▶ **RECORDS FOR THIS TASK**
====

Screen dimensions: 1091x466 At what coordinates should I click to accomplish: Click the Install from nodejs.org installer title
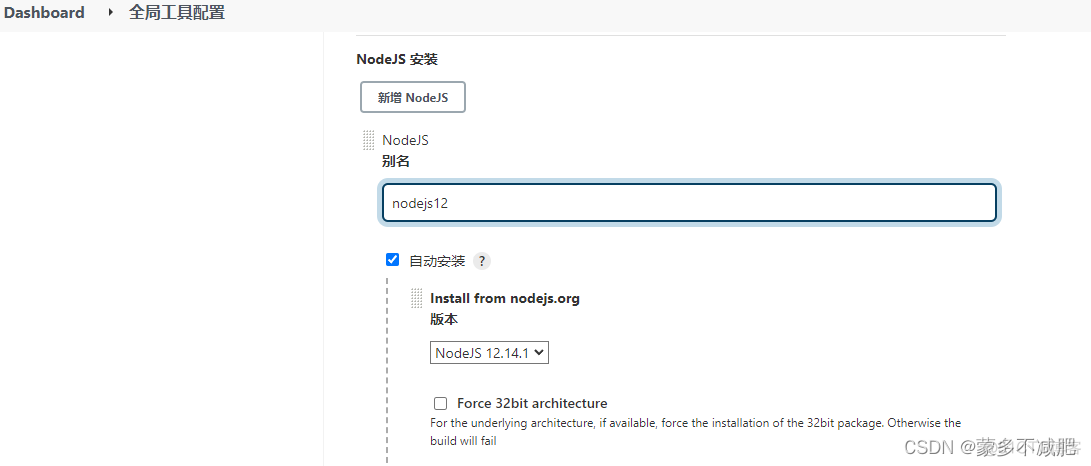[x=505, y=298]
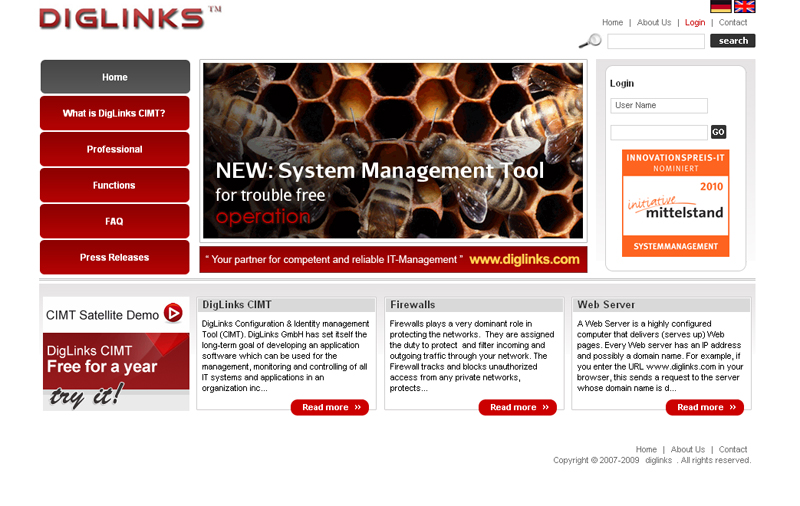Image resolution: width=800 pixels, height=506 pixels.
Task: Read more about Firewalls
Action: (517, 407)
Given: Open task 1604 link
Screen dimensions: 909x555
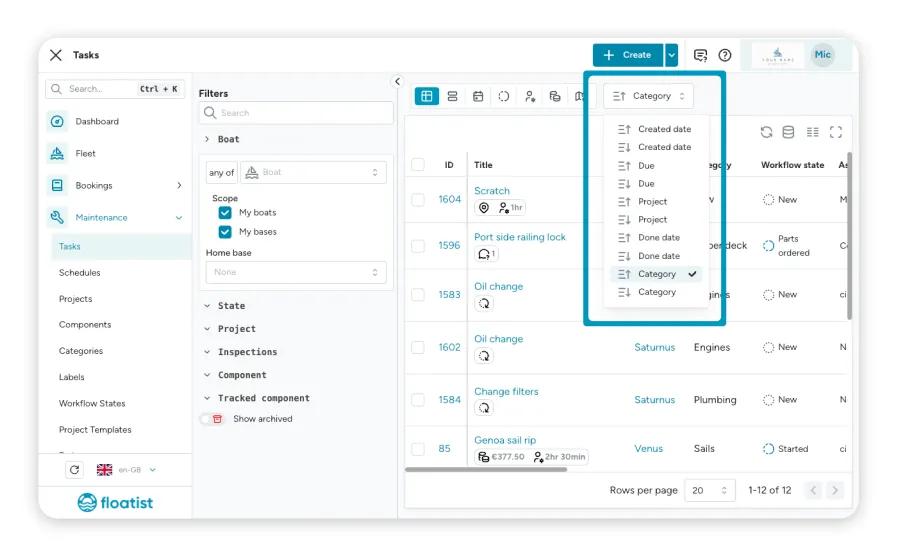Looking at the screenshot, I should pos(449,199).
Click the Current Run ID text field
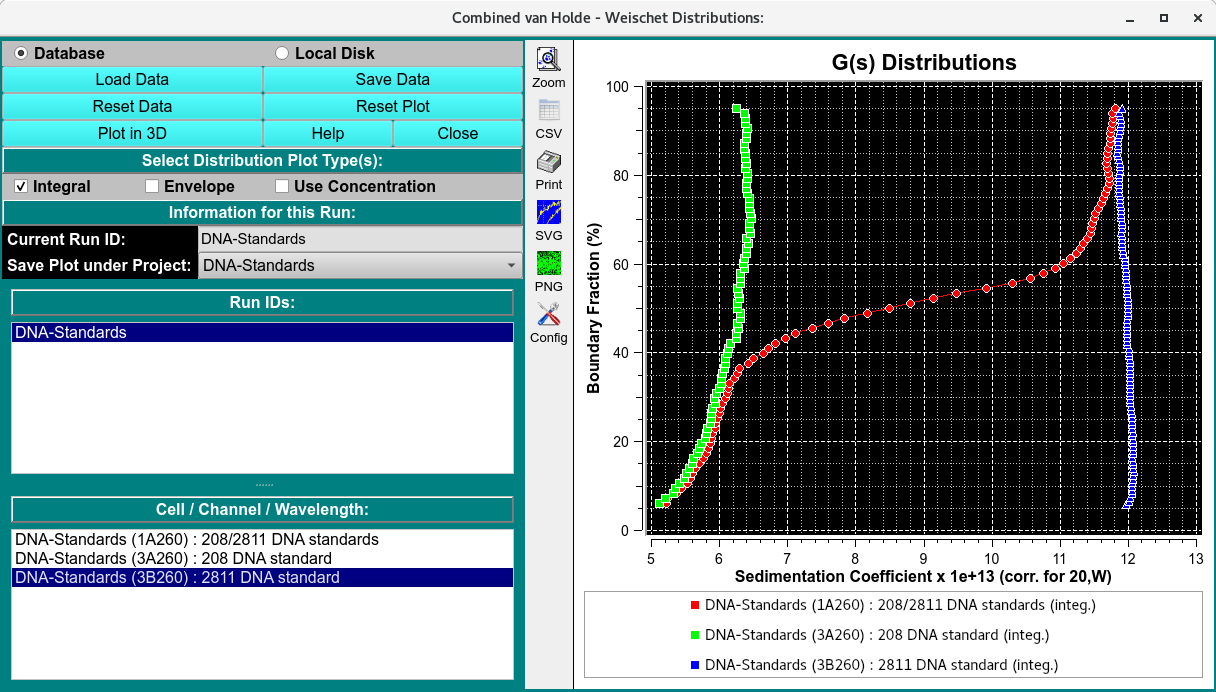1216x692 pixels. pos(360,239)
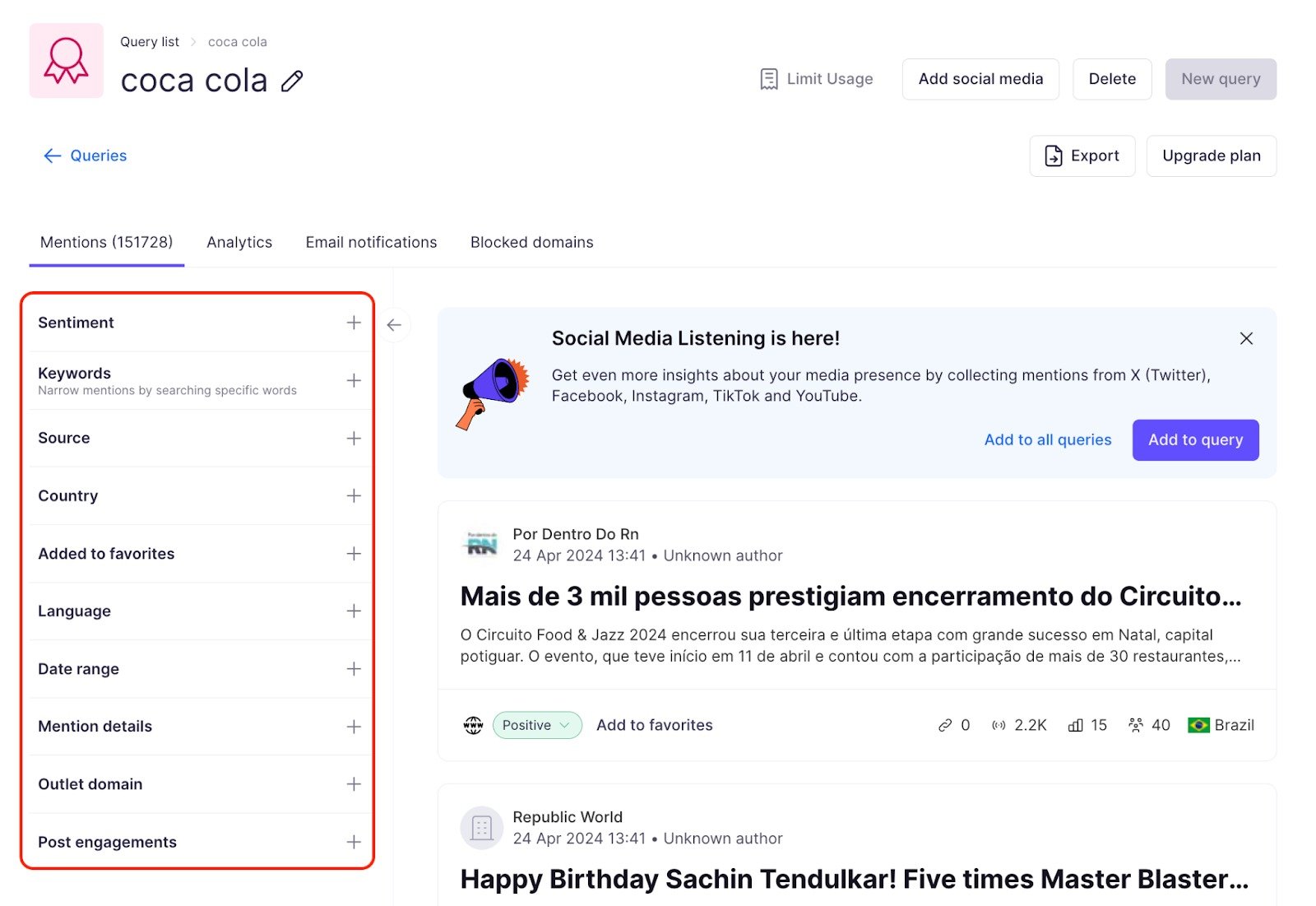Expand the Sentiment filter section
This screenshot has width=1316, height=906.
pyautogui.click(x=354, y=323)
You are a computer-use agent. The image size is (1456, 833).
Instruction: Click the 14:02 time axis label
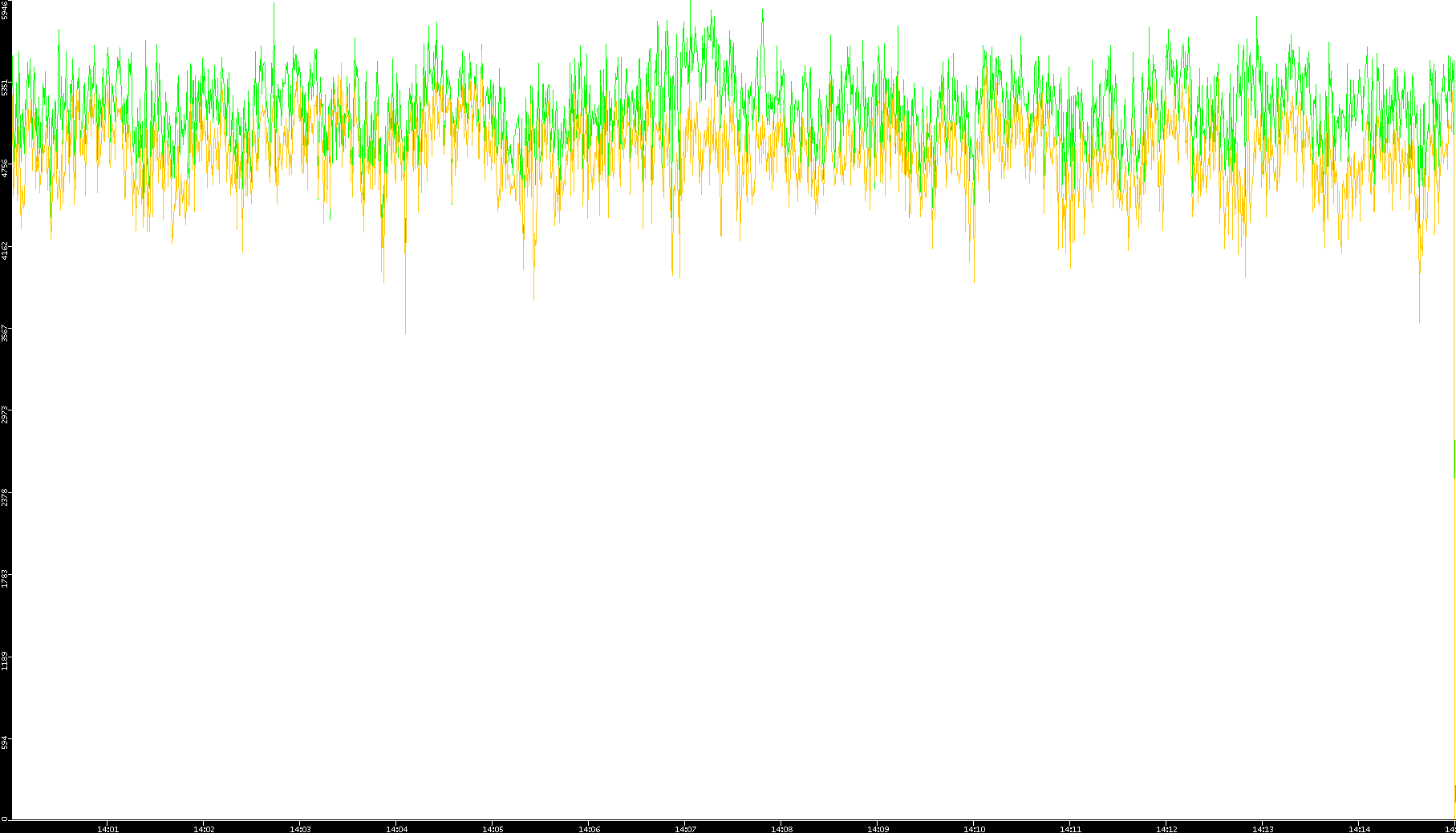tap(204, 828)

====

▶ **EXERCISE**
What is needed is an exact copy of the lines from the beginning of the data through the line containing "Given: Open task 1604 link", both included, without any pictures.

▶ **SOLVED PROBLEM**
Screen dimensions: 1091x466 At what coordinates should I click to accomplish: Click the Install from nodejs.org installer title
[x=505, y=298]
Image resolution: width=800 pixels, height=506 pixels.
Task: Read more about Firewalls
Action: (517, 407)
Given: Open task 1604 link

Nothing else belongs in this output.